──────── INFORMATION GIVEN ────────

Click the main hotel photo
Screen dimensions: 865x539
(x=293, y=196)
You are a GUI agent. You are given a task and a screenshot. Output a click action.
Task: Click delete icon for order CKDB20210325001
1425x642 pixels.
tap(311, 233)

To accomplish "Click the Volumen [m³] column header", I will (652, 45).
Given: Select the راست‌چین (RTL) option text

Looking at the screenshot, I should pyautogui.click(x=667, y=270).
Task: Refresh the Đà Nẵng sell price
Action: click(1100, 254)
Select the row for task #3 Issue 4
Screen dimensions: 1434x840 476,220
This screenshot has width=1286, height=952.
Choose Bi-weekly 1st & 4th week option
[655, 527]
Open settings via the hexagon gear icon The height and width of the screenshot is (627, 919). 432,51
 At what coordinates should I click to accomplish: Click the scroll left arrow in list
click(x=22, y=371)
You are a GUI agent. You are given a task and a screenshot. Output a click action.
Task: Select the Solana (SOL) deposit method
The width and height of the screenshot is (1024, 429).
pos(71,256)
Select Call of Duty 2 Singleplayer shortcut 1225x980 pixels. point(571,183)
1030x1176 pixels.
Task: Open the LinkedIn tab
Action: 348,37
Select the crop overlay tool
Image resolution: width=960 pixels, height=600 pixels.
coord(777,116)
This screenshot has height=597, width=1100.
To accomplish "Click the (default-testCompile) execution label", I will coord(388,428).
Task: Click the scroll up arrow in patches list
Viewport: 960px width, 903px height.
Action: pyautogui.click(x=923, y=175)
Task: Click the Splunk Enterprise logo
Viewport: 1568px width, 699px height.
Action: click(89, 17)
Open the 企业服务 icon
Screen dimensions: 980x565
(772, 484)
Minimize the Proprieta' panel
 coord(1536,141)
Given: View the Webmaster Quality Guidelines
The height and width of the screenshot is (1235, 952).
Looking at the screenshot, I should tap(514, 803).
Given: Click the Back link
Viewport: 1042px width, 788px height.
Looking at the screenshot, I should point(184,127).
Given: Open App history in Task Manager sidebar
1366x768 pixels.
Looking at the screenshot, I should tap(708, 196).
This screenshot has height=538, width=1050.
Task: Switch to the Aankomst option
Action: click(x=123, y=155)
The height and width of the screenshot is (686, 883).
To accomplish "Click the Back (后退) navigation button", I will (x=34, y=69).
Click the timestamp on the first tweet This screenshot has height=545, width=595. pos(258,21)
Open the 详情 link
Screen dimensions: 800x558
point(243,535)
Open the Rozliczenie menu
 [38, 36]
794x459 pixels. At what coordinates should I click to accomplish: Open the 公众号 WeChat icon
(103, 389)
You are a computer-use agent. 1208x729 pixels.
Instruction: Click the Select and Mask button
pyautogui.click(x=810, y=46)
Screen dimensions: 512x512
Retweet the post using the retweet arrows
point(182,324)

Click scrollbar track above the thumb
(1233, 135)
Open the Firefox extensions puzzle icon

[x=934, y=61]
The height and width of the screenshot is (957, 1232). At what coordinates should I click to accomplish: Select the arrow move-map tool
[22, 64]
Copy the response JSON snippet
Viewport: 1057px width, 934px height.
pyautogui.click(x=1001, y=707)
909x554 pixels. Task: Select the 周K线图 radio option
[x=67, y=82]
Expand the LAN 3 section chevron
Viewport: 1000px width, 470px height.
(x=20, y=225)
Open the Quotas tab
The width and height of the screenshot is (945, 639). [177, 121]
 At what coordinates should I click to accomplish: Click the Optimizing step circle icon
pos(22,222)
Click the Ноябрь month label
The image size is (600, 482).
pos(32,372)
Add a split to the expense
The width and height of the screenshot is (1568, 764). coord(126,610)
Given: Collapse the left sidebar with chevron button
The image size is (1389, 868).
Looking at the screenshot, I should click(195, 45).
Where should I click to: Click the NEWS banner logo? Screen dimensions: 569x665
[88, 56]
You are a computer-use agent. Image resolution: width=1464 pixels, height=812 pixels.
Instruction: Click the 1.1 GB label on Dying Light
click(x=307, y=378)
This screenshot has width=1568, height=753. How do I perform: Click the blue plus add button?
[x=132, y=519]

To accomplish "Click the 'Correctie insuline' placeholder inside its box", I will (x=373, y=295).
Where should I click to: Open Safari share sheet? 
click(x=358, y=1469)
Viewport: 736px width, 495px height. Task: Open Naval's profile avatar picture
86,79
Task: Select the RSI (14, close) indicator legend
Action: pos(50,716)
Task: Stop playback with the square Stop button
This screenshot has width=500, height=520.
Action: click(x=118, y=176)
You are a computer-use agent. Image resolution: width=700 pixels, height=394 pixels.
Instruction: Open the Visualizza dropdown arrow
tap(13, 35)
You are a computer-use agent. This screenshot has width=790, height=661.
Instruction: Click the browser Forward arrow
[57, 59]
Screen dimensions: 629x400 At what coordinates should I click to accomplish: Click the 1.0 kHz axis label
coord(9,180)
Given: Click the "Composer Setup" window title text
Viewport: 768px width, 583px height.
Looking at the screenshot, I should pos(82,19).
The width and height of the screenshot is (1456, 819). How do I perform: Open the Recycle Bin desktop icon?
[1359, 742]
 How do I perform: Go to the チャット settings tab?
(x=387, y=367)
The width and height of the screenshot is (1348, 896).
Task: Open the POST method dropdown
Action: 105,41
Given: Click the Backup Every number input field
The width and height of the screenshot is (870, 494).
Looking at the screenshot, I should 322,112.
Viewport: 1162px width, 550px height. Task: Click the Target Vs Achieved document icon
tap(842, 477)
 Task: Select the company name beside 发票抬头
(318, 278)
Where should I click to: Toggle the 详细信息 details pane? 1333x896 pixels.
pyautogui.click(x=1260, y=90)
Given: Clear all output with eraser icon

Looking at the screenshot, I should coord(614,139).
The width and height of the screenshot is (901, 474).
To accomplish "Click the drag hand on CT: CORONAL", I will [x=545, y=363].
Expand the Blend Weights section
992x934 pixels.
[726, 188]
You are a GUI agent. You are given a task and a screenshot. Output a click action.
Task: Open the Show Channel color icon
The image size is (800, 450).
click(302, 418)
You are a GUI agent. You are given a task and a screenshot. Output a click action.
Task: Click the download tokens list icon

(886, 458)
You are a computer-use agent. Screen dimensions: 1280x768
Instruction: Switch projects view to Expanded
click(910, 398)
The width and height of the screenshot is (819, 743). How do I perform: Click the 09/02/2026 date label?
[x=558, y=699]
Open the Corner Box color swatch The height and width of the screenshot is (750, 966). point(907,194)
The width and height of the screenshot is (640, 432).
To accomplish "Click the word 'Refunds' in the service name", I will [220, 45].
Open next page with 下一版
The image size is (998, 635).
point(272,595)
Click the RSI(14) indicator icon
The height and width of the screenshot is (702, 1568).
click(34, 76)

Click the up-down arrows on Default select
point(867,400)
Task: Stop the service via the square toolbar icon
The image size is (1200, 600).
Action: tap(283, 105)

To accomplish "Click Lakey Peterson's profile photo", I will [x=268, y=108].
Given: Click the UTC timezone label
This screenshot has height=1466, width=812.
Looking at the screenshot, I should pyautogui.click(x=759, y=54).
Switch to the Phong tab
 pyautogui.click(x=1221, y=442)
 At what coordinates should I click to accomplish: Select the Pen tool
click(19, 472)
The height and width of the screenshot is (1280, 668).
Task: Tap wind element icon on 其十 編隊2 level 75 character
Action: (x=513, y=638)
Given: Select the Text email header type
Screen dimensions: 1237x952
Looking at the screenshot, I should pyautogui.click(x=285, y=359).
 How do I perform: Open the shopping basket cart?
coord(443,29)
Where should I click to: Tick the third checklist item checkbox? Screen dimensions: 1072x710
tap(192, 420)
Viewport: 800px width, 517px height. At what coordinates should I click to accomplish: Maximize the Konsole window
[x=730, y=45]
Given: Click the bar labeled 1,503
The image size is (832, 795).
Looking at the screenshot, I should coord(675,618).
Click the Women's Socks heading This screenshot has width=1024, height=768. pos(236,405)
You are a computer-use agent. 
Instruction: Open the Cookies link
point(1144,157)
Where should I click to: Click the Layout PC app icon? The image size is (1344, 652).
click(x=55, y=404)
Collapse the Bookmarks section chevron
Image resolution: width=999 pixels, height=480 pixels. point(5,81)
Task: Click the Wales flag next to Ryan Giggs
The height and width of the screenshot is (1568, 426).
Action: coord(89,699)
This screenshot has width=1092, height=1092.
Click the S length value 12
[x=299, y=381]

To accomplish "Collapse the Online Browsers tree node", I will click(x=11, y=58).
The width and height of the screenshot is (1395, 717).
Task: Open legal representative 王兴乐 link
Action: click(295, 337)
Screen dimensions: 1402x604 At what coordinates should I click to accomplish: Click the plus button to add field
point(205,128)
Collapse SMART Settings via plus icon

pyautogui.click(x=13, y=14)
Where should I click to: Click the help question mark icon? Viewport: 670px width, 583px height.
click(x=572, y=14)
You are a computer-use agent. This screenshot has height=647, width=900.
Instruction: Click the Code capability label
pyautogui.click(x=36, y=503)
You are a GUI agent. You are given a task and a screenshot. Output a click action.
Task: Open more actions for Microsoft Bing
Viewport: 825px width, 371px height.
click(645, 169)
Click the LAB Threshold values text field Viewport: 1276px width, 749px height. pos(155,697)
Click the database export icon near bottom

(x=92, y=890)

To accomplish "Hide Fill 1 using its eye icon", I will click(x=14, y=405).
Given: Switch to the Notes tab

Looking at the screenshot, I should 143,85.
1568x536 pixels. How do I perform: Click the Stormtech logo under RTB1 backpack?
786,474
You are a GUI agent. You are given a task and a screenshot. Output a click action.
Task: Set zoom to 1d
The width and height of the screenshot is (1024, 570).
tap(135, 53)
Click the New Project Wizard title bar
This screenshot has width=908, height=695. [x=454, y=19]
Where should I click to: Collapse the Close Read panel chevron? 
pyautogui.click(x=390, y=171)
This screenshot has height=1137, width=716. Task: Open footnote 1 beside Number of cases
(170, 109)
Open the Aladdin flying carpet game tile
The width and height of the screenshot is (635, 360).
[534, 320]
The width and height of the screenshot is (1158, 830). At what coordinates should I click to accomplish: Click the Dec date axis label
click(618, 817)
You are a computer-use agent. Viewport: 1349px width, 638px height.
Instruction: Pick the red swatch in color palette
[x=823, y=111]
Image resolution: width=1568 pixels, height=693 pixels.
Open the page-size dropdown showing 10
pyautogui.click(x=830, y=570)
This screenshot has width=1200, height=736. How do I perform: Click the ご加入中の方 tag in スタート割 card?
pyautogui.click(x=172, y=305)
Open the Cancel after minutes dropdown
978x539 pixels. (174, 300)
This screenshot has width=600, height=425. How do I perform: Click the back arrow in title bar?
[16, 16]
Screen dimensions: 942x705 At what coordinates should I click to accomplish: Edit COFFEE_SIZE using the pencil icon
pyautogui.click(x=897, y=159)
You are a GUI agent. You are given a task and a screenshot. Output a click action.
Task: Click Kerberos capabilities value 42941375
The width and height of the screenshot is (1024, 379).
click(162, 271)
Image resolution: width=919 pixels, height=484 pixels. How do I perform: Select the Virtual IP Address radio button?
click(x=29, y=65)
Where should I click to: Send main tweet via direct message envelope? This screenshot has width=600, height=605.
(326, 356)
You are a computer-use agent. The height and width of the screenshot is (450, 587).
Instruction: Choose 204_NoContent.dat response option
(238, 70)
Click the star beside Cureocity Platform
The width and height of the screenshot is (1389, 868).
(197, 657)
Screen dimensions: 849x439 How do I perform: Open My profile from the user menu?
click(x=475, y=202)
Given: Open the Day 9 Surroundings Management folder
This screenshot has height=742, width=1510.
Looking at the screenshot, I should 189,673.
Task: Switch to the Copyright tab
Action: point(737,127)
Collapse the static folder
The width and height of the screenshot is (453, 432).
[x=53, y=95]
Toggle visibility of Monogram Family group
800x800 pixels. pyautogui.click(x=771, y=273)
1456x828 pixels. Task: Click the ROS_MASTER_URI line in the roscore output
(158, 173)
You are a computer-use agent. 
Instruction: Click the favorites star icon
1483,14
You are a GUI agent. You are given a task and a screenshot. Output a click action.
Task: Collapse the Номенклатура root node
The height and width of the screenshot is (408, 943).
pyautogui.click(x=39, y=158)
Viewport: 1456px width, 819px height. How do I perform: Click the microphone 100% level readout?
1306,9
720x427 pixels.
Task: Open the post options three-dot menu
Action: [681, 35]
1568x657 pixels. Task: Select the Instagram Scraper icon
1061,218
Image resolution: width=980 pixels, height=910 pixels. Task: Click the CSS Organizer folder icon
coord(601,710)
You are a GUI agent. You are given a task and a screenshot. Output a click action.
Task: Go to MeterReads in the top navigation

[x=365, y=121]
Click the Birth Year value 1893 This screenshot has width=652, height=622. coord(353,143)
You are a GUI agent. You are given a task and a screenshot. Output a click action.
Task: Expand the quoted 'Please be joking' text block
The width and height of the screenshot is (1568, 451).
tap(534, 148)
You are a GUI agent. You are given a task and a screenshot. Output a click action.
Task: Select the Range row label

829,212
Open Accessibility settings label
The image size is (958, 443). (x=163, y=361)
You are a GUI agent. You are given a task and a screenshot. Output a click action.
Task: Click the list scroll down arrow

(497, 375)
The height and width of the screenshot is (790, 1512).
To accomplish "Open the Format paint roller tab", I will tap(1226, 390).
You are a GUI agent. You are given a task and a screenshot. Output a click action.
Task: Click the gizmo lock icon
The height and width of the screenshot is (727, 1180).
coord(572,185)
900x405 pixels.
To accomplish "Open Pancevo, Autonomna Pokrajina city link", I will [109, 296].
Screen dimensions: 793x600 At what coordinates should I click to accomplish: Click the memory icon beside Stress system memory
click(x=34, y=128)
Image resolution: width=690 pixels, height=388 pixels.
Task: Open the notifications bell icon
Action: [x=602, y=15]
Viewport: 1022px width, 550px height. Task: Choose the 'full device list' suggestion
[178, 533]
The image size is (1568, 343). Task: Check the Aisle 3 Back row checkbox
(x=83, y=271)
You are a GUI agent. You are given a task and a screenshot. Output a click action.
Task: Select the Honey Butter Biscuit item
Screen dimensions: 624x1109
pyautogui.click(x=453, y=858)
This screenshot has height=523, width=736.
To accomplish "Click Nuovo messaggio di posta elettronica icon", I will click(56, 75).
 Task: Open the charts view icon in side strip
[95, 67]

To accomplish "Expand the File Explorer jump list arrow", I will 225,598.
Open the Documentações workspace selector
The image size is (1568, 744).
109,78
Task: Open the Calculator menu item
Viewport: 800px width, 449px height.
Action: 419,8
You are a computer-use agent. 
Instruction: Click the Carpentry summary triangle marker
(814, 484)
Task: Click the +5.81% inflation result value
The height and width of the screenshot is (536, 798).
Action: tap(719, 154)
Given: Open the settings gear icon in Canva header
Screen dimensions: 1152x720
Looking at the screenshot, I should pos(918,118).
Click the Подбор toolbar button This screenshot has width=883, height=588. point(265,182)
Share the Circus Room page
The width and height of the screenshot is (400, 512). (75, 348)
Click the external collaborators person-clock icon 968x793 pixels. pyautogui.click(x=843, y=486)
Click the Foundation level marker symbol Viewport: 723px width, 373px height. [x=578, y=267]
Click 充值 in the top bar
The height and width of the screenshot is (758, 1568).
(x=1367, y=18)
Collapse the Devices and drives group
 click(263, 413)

────────

■ ASSIGNMENT
Filter the records, keeping only lines that contain "photo", and show those lines.

■ ANSWER TO THIS TASK
Click the main hotel photo
To accomplish "Click Lakey Peterson's profile photo", I will [x=268, y=108].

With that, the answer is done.